On May 5, 2016, the National Bank of Ukraine (NBU) approved new rules that relax several currency exchange restrictions as the economy seems to show further signs of recovery and stability.
As one may remember, Ukrainian central bank have introduced severe temporary capital controls during 2014-2015 to counter a significant outflow of hard currency from Ukraine and further in reaction to substantial and rapid devaluation of Ukrainian national currency - hryvnia (UAH). The restrictions included such measures as the mandatory conversion of foreign currency proceeds into UAH, limitations or prohibitions of outbound cross-border payments, limitations of currency amounts that can be purchased by public, limitations for cash withdrawals and others. The restrictions have been regularly extended ever since, each time for another three months.

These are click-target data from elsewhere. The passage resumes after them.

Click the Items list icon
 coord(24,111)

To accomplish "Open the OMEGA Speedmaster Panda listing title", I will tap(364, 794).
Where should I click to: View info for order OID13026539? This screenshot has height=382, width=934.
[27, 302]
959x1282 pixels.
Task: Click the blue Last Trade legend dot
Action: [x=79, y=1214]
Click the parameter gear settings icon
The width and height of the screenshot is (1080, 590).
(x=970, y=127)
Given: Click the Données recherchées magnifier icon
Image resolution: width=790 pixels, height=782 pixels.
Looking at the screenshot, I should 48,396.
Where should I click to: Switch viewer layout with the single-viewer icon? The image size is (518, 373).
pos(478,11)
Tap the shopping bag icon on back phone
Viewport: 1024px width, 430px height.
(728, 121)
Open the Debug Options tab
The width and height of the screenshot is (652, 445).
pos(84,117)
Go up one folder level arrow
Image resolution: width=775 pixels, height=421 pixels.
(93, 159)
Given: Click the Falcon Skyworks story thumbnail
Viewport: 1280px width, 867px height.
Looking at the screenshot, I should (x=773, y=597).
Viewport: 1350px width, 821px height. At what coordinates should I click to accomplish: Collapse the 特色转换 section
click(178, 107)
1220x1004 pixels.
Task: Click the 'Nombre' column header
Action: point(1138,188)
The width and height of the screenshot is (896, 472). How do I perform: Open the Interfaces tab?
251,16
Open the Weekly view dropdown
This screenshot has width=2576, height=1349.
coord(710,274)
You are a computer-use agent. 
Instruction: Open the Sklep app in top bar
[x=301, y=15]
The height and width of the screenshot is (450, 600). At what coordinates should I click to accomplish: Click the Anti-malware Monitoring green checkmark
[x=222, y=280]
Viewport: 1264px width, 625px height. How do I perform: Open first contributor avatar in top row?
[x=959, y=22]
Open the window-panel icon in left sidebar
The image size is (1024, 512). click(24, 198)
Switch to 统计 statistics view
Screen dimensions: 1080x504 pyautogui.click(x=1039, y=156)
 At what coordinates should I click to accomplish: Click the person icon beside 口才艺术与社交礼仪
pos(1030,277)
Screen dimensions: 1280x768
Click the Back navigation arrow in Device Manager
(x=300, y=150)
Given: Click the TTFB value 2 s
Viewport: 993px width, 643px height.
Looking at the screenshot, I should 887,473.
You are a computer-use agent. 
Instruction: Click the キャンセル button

In late 2015, the central bank started to somehow loosen the controls. It should be mentioned that earlier in April the regulator already exempted foreign currency loan amounts granted to a Ukrainian importer by a non-resident bank institution or an export credit agency to finance the importer's payment obligations under a cross-border contract from the mandatory conversion into UAH, provided that such amounts are credited directly to an account of the non-resident counterparts (i.e. foreign exporter).
With the newly announced changes, foreign investors may transfer hard currency to their investment bank accounts in Ukraine and the existing requirement for mandatory conversion of 75% of such amounts into Ukrainian currency shall not apply.
Secondly, importers will now wait less time to make a payment in hard currency abroad to their suppliers. The period for the purchase of currency by Ukrainian banks to effect the payment abroad has been reduced from four to three business days after the filing of a respective request.
Finally, it shall be possible to purchase currency in order to fulfill a importer’s payment obligations under a supply contract for imported goods that customs clearance was completed before January 1, 2015.
The new changes will become effective starting from May 11, 2016 and will remain in force at least till June 8 when the NBU is scheduled to review all the temporary restrictions again.
According to press releases of the National Bank, it could be expected that the other restrictions are abolished in the nearest future as well and, foremost, the controversial ban of the repatriation of dividends by resident companies to non-resident shareholders is anticipated to be lifted in the first place.